Overview of Mobile Device Security thru Client-based Applications - dummies

Overview of Mobile Device Security thru Client-based Applications

By Rich Campagna, Subbu Iyer, Ashwin Krishnan, Mark Bauhaus

Using client-based endpoint security is one method of protecting mobile devices from malware. Protecting your corporate data and network begins with protecting its connecting devices. In this solution an actual client software app protects the device from viruses, malware, spam, and other threats.

Software is usually designed to run in the background, scan the device periodically for threats, and introspect (analyze) data received on the device for viruses and malware. Such software typically alerts the user when a threat is detected, and automatically quarantines or deletes the source of the threat as well. Symantec, Trend Micro, F-Secure, McAfee, and Juniper offer client software based mobile security solutions.

Software applications are typically deployed to mobile devices via the following two ways:

  • Downloaded via the app store by the users themselves or deployed via a mobile device management system by the IT department.

  • Deployed automatically over the air (OTA) from a server that the device connects to. This approach typically happens with no user intervention. Virus signatures are typically updated in a central system periodically. Then devices either download the signatures at regular intervals or they’re pushed out to devices periodically.

With client-based software, there are some basic things to watch out for while shopping for a suitable mobile endpoint security solution:

  • Determine what device resources are used by the software. You certainly do not want to deploy client software that drags down the performance of the device. So look for the following attributes while narrowing your options:

    • Size of the client software: Needless to say, the smaller the client, the better.

    • CPU utilization: The software should run as unobtrusively as possible, reducing any impact on the user’s activity on the device. If running the application slows down the entire device, then it is apparent that the application is taking up a lot of system resources to function.

    • Memory utilization: The software should consume as little memory as possible. Again, like the impact on CPU utilization, when an application consumes too much memory, it drags down the performance of the device in general.

  • Avoid software that is ported to a mobile platform from Windows. Beware of software options that are essentially desktop endpoint software ported for the mobile platforms. Porting in the software development world refers to the process of customizing software for a different platform than what the software was initially designed for.

    Several vendors offer endpoint security software for Windows platforms.

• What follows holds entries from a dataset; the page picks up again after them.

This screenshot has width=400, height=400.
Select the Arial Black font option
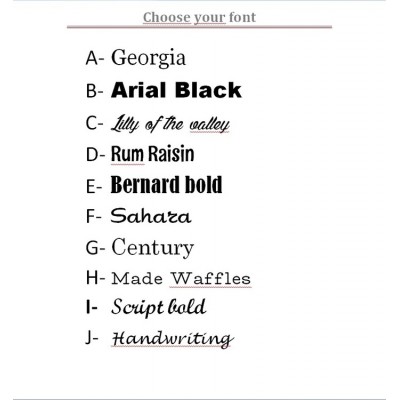(176, 90)
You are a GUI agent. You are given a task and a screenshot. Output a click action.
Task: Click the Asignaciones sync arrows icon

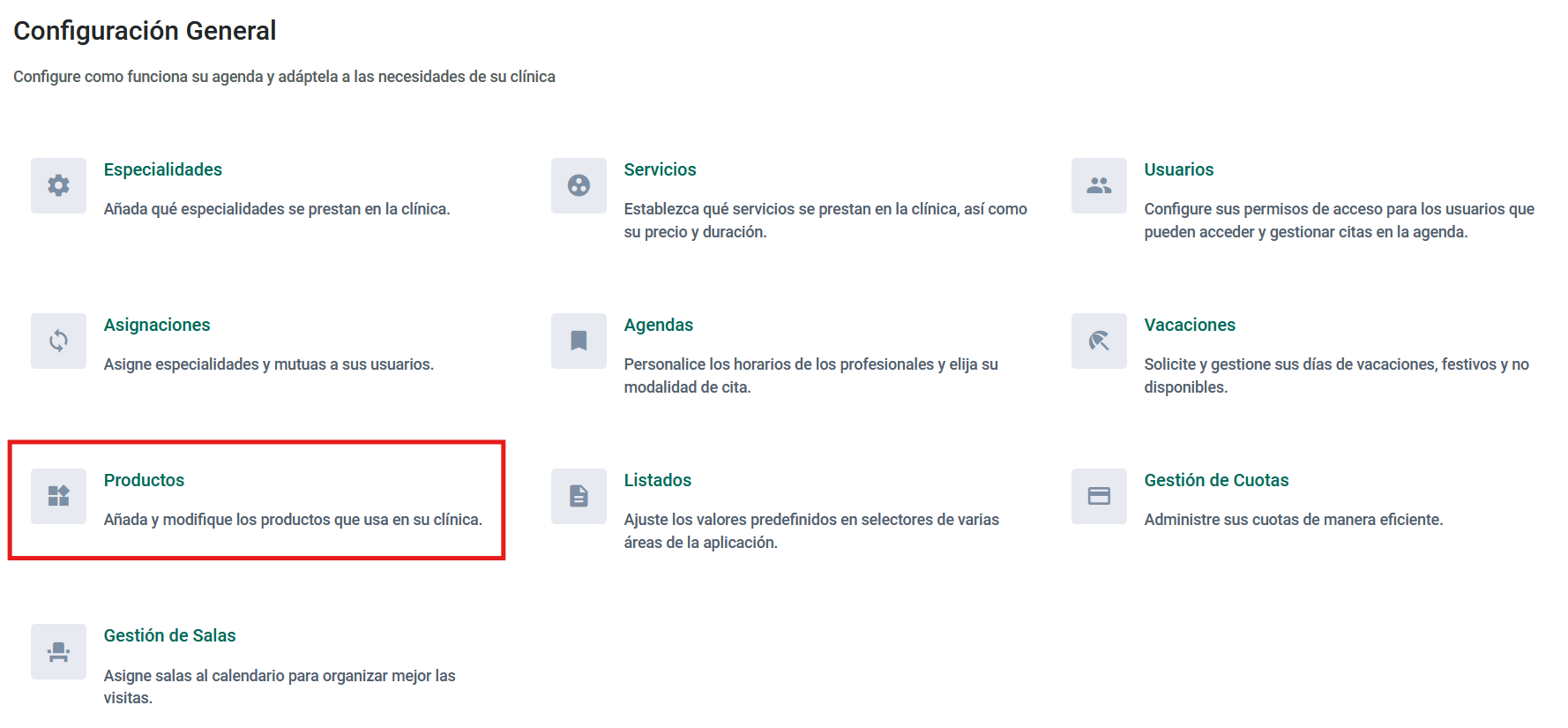(x=58, y=341)
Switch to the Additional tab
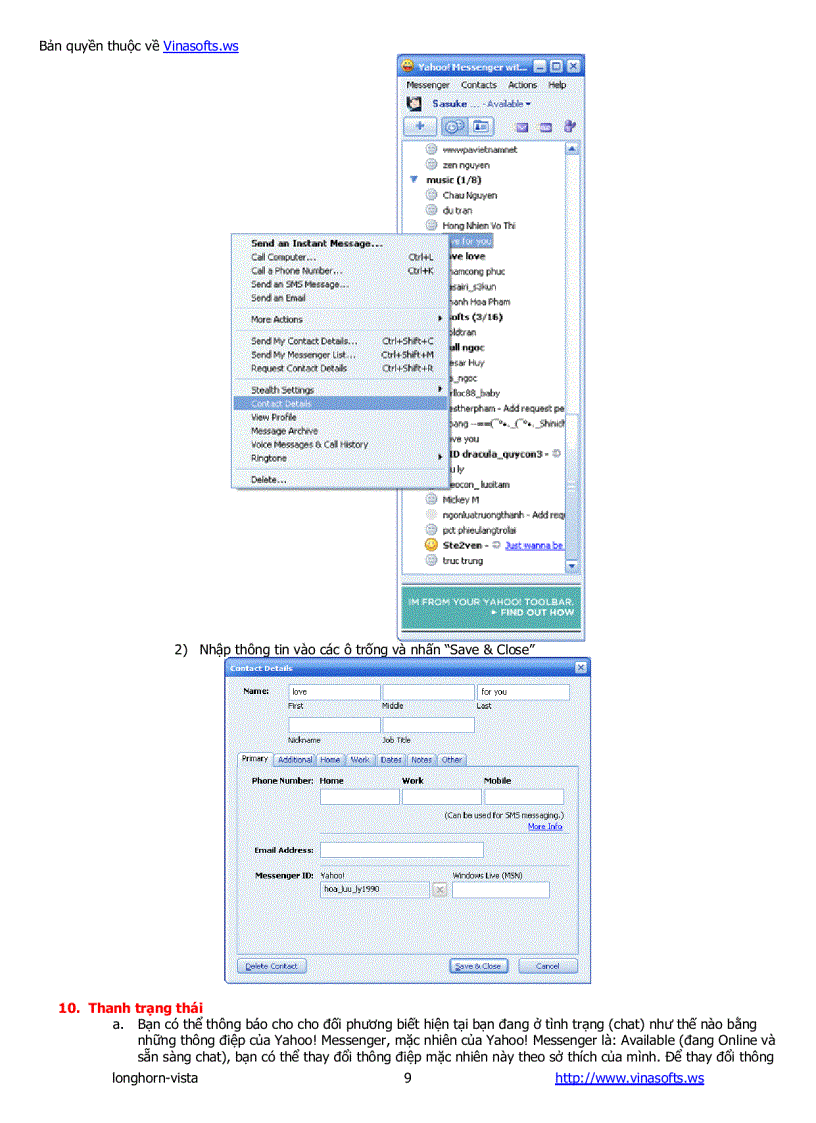This screenshot has height=1123, width=816. [295, 759]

When you shop for mobile endpoint security software, make sure that the mobile endpoint software was designed from the ground up for each specific mobile platform.

Investigate options that allow for simple deployment of the software to mobile devices. You don’t want the IT department to have to deploy the software manually to every mobile device used by employees. A simple deployment mechanism like OTA or availability in the app store is probably most desirable.